:: Instructions to follow ::
What you write must match, character for character, the lines from the one with "Where should I click to: Click the green" down to the one with "Task: Click the Criteria column header" in the listing below, minus its pictures.

:: Provided data ::

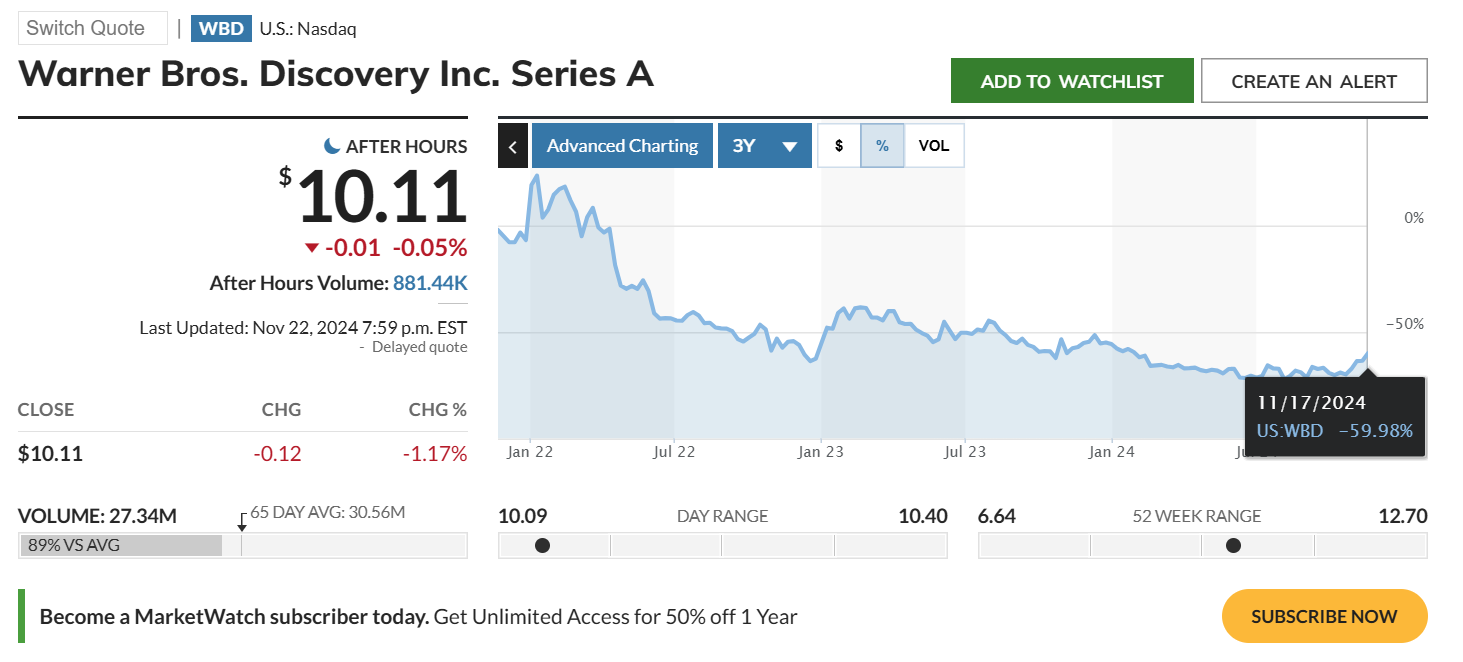
Task: Click the 65 day average marker arrow
Action: 241,522
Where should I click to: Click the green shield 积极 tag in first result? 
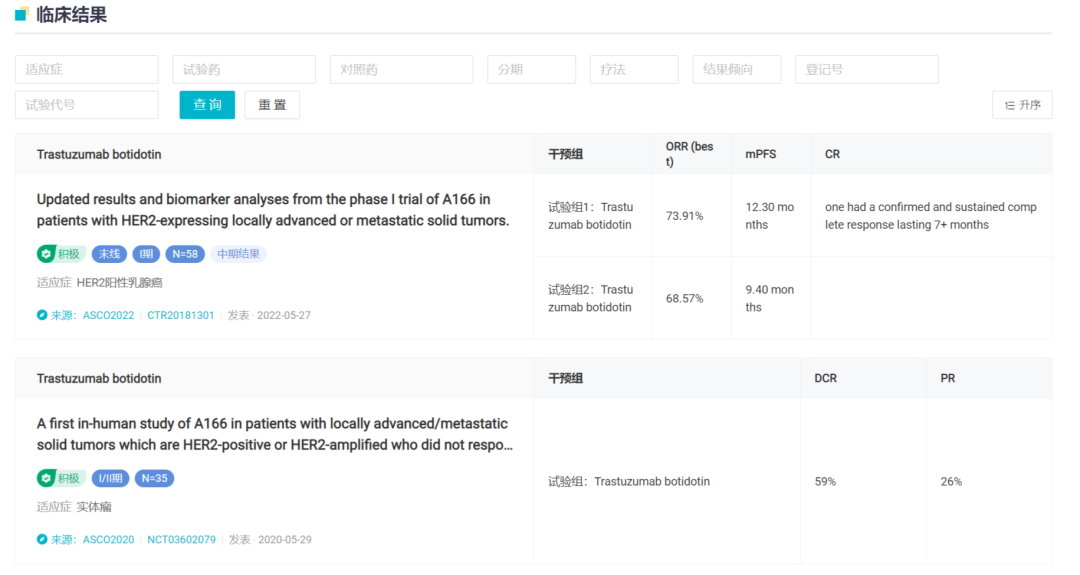click(x=61, y=254)
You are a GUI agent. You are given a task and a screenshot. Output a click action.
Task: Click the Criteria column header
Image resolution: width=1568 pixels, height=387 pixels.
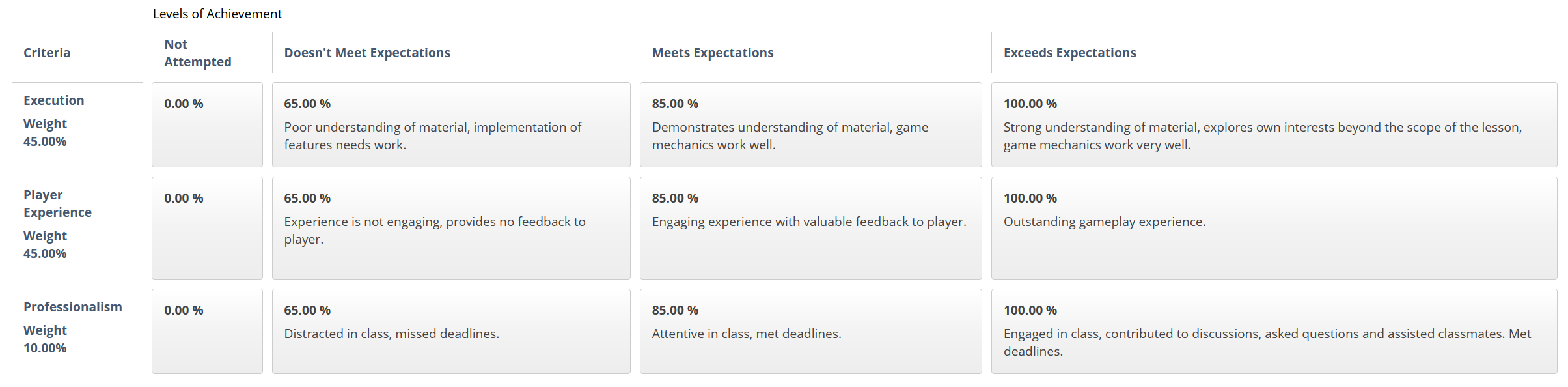[x=47, y=53]
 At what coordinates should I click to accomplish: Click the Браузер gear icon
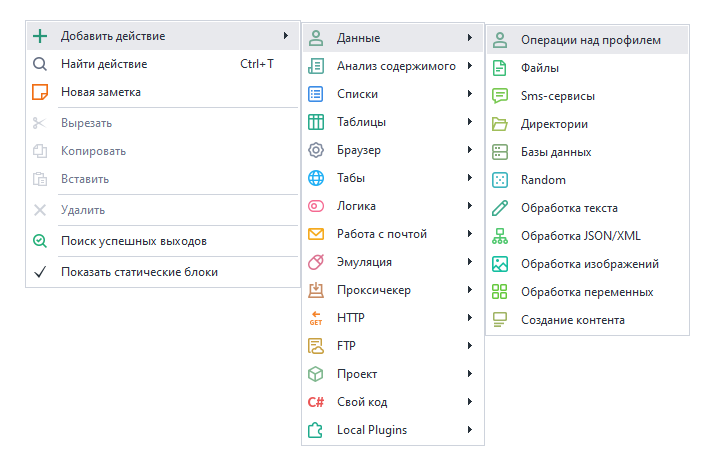click(316, 150)
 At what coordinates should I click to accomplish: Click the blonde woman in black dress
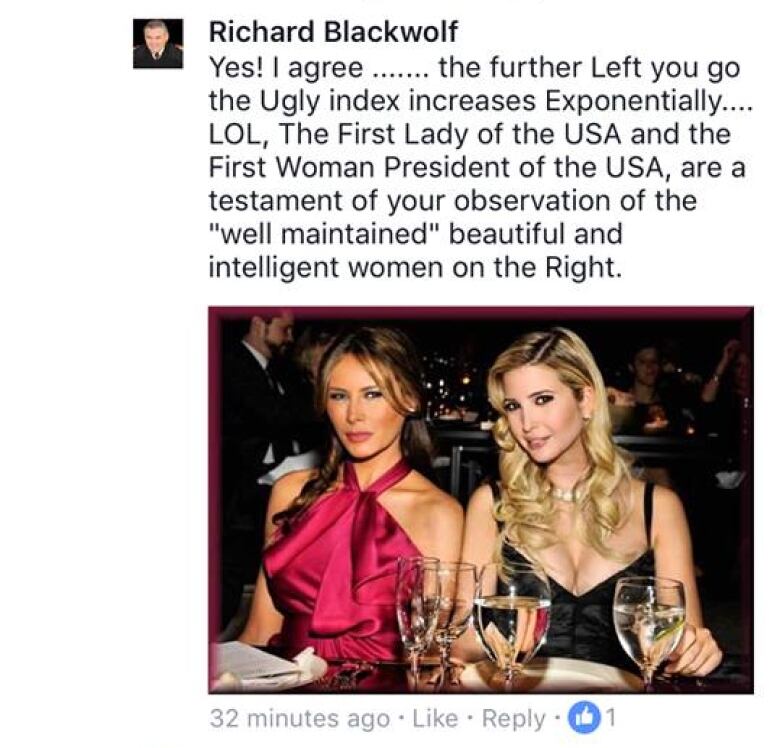[x=587, y=497]
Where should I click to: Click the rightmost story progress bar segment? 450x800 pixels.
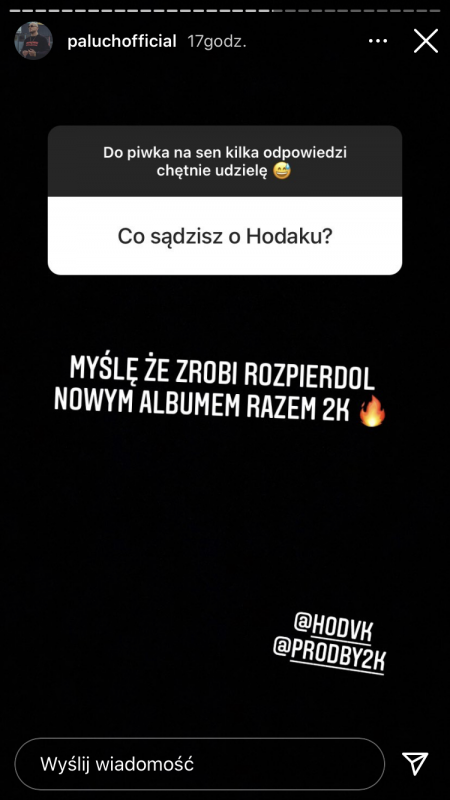(435, 10)
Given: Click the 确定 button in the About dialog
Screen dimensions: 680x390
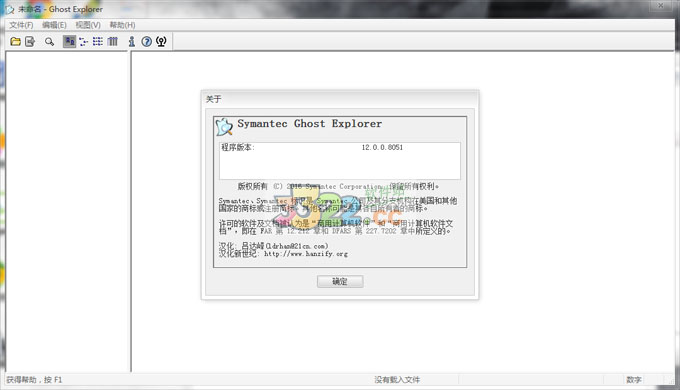Looking at the screenshot, I should click(340, 282).
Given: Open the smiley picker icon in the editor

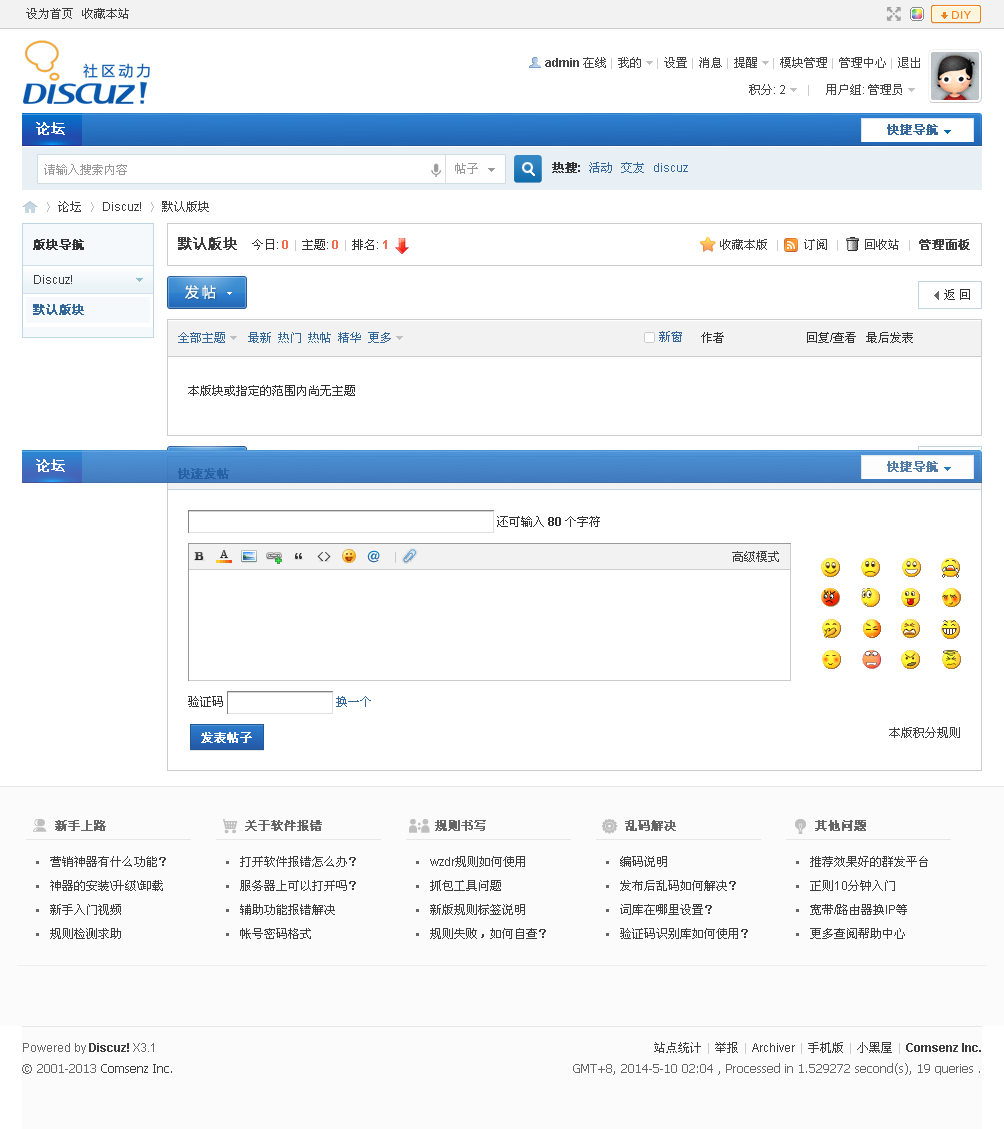Looking at the screenshot, I should point(349,556).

:: Answer box ::
Where should I click to: Click the green shield 积极 tag in first result? 
click(x=61, y=254)
You are a GUI agent. You are given a task and a screenshot. Output a click action.
Task: Click the Criteria column header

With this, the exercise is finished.